Dari inovasi ini, berbagai harapan dan kendala mengemuka. Program kebijakan pengendalian DBD baik pencegahan, deteksi dini dan manajemen di Yogyakarta diharapkan lebih efektif dengan adanya teknologi Wolbachia.

Sayangnya, pengembangannya menghadapi tantangan dalam inovasi penanggulangan DBD yaitu penyediaan dan kecukupan telur ber-wolbachia, perencanaan kegiatan, pembiayaan serta pemberdayaan masyarakat untuk memperkuat program ini.

“Mengkaji uraian diatas, setidaknya kita mendapatkan dialektika epidemiologi dengan perspektif baru,” kata Soroy.

2 dari 4 halaman

Pro Kontra Wolbachia

Penerapan teknologi Wolbachia menghadapi berbagai pro kontra. Tak sedikit masyarakat yang khawatir bahwa nyamuk berwolbachia dapat membawa dampak negatif bagi masyarakat.

Soroy menjelaskan, dirinya adalah mantan mahasiswa S3 Universitas Gadjah Mada (UGM). Universitas ini mengembangkan teknologi Wolbachia dan Soroy turut serta dalam memantau perkembangannya.

Teknologi yang dikembangkan sejak 2011 ini sempat diuji coba di sebuah desa di Yogyakarta dan hasilnya menunjukkan keberhasilan.

“Saya sebagai mantan mahasiswa S3 UGM yang ikut memantau (teknologi Wolbachia), ini proyeknya sudah lama dari 2011. Dan diuji coba di desa di daerah Yogyakarta hasilnya ada keberhasilan. Jadi, saya melihatnya dalam konteks positif ya.”

3 dari 4 halaman

Sudah di Tahap Uji Berbasis Bukti

Lebih lanjut Soroy menjelaskan bahwa teknologi Wolbachia lebih melihat aspek hulu. Teknologi ini menyasar media atau vektor penyebar demam berdarah dengue yakni nyamuk betina aedes aegypti.

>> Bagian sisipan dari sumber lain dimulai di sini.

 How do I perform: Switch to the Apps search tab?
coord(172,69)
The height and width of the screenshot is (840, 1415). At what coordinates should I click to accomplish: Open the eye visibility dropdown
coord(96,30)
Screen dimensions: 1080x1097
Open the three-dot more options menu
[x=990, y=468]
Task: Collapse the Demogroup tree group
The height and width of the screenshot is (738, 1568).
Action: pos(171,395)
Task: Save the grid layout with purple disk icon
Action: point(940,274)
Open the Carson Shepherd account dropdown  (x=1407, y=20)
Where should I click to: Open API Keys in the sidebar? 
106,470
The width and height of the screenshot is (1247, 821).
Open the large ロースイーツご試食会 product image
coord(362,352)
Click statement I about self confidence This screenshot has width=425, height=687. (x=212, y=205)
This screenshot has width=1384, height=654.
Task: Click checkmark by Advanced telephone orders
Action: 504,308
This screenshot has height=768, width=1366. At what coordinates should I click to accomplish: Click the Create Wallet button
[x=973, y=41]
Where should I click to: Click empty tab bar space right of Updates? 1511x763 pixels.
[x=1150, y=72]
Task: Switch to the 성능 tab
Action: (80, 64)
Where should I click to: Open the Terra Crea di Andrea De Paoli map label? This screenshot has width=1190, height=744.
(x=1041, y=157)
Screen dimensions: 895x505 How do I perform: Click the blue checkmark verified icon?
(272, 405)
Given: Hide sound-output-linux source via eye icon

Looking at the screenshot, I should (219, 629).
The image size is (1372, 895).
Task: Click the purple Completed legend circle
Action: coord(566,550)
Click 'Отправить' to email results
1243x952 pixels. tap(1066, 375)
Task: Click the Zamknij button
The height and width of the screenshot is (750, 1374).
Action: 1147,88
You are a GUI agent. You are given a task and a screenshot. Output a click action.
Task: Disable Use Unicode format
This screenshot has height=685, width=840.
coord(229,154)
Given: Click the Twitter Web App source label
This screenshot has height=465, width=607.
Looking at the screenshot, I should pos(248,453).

“Jadi diharapkan, media tervektornya itu dengan adanya bakteri Wolbachia yang dimasukkan ke nyamuk betina, dia tidak akan menimbulkan suatu penetrasi virus ke darah manusia yang dia gigit.”

Soroy mengimbau masyarakat untuk melihat bahwa teknologi Wolbachia ini adalah upaya yang positif. Manfaat Wolbachia semakin diperkuat dengan masuknya teknologi ini dalam tahap uji berbasis bukti.

“Jadi kita harus melihat segala aspek yang berhubungan dengan dengue ini secara positif. Dan ini sudah dalam tahap perjalanan yang dalam kedokteran itu disebut evidence base medicine, uji yang berbasis bukti.”

4 dari 4 halaman

Dukungan Kemenkes

Guna mendukung teknologi ini, Kemenkes RI merencanakan membangun pabrik telur nyamuk Wolbachia. Pabrik ini akan memproduksi jentik-jentik telur nyamuk yang sudah dimasukkan bakteri Wolbachia.

Rencana pembangunan pabrik telur nyamuk ber-Wolbachia disampaikan oleh Direktur Jenderal Pencegahan dan Pengendalian Penyakit Kemenkes RI Maxi Rein Rondonuwu.

"Kita berencana dengan World Mosquito Program (WMP), bekerja sama dengan Bio Farma untuk membuat pabrik telur nyamuk ber-Wolbachia," ujar Maxi saat Diskusi publik Peran Masyarakat dalam Perlindungan Keluarga terhadap Ancaman Dengue di Hotel Manhattan Jakarta pada Rabu, 17 Januari 2024.

"Jadi, kita dalam proses pembuatan pabrik telur nyamuk ber-Wolbachia," tambahnya.